What this task involves ->
Copy the first line of the material below and every later line through the line containing "So many books, so little time (734, 98)", without any other output.

Input for this task ->
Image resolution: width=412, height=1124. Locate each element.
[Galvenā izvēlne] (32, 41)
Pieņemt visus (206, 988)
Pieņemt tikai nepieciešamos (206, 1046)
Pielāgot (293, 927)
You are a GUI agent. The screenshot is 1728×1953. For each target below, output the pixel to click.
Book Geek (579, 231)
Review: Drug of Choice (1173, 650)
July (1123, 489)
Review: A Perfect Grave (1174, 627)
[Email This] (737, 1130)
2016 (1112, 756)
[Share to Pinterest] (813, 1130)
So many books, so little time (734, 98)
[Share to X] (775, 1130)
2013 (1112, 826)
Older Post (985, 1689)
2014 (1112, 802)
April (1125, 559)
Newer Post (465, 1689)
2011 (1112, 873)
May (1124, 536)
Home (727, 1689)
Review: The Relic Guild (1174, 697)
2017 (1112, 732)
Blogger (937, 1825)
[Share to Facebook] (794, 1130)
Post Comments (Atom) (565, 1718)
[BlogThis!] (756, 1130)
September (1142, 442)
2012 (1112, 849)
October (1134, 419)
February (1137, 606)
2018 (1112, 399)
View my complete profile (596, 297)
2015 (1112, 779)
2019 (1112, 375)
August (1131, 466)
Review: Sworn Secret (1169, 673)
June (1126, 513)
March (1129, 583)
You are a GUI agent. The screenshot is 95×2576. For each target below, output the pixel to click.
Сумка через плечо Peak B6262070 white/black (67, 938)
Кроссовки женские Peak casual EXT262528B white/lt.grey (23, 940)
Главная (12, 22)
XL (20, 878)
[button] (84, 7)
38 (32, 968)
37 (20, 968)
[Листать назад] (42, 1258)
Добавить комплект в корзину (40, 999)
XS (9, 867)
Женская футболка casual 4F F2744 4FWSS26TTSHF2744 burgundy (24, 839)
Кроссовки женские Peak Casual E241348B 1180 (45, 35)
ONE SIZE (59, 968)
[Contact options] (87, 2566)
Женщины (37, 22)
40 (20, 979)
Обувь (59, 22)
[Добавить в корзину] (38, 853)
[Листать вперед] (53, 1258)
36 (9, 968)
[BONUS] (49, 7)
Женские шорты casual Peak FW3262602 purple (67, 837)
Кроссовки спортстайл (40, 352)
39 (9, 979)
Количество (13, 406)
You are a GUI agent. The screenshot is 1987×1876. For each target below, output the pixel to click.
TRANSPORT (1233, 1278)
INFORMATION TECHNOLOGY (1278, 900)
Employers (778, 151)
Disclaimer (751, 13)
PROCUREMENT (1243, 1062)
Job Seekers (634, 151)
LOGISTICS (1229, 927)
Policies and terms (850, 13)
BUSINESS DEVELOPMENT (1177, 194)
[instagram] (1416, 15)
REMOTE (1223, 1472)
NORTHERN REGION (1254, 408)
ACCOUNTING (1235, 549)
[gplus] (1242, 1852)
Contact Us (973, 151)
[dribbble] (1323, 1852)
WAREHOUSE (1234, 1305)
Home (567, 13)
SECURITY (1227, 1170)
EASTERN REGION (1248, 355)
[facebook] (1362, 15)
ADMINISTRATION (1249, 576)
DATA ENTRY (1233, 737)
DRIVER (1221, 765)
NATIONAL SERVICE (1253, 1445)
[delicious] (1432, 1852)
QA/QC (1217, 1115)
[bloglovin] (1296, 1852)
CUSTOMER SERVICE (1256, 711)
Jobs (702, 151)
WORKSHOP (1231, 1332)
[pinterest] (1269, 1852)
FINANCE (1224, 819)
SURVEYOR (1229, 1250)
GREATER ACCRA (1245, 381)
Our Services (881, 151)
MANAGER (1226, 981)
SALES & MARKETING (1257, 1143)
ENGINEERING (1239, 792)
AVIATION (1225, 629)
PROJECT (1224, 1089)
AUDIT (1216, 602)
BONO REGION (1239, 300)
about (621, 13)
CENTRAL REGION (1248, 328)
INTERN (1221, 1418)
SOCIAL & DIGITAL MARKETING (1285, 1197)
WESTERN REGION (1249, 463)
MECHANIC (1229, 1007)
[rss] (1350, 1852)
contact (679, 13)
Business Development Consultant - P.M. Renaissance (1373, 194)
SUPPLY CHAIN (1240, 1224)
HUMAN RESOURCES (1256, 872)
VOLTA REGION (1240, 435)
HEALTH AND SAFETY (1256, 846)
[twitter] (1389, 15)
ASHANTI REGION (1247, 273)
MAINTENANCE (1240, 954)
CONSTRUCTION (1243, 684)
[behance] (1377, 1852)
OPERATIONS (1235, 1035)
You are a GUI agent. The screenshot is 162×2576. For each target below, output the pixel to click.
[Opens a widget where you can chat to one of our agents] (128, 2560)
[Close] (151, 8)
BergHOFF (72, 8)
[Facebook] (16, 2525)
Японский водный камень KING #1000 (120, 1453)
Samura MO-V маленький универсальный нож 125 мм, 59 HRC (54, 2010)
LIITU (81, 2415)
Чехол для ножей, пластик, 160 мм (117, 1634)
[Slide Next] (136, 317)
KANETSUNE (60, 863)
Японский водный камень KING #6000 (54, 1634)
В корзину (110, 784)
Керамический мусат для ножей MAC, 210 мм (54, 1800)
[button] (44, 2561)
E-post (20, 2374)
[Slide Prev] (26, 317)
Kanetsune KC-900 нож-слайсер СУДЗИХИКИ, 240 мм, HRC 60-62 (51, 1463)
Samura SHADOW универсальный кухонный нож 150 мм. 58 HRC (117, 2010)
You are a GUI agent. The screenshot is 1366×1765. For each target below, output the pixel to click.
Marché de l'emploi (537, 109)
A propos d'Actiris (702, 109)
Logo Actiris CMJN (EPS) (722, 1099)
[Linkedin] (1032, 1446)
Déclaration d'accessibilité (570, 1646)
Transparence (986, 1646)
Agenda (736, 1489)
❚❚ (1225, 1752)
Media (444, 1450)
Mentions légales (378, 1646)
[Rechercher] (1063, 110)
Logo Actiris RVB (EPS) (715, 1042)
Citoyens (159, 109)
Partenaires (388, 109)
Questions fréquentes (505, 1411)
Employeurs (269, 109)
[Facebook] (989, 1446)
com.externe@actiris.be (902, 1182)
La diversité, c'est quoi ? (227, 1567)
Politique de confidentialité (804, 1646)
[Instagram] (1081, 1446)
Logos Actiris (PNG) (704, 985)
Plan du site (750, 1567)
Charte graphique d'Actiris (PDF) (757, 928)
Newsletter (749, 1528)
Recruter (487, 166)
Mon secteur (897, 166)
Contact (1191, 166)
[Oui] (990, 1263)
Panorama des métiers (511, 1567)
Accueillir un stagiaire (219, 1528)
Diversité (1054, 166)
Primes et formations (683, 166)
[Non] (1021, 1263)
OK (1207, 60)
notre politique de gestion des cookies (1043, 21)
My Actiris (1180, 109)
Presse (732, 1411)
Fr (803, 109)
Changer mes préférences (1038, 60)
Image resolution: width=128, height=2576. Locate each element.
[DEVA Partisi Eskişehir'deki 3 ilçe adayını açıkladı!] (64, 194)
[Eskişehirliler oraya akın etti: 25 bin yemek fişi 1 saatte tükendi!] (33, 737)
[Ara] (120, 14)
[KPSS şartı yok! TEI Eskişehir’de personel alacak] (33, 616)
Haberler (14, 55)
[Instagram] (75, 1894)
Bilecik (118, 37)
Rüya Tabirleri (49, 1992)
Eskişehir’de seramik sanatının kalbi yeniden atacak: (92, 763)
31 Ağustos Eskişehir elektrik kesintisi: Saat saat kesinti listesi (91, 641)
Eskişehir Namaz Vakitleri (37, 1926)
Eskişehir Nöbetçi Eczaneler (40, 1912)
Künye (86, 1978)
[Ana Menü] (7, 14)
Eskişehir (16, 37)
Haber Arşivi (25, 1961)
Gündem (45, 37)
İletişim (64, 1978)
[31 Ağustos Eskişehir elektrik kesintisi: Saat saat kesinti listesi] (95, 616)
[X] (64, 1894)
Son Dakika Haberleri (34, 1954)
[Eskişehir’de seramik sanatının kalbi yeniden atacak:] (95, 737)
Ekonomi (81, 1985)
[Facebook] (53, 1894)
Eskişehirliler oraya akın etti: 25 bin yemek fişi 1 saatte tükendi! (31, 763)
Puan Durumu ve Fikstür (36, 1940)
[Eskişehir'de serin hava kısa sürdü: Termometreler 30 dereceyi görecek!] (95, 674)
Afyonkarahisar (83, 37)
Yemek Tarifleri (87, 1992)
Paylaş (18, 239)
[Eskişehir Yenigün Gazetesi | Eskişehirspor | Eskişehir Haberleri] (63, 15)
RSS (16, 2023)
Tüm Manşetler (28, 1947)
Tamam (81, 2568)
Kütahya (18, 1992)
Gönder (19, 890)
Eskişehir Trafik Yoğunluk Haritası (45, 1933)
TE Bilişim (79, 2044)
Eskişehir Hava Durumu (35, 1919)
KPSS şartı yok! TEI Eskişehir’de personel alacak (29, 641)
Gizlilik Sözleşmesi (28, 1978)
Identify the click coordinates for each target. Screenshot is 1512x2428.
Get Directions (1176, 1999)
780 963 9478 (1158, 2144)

Result of this task ->
Image resolution: width=412, height=1124. Locate each element.
[Galvenā izvēlne] (32, 41)
Pieņemt visus (206, 988)
Pieņemt tikai nepieciešamos (206, 1046)
Pielāgot (293, 927)
You are a GUI agent. The screenshot is 1728×1953. For each target below, output the pixel to click.
Book Geek (579, 231)
Review: Drug of Choice (1173, 650)
July (1123, 489)
Review: A Perfect Grave (1174, 627)
[Email This] (737, 1130)
2016 (1112, 756)
[Share to Pinterest] (813, 1130)
So many books, so little time (734, 98)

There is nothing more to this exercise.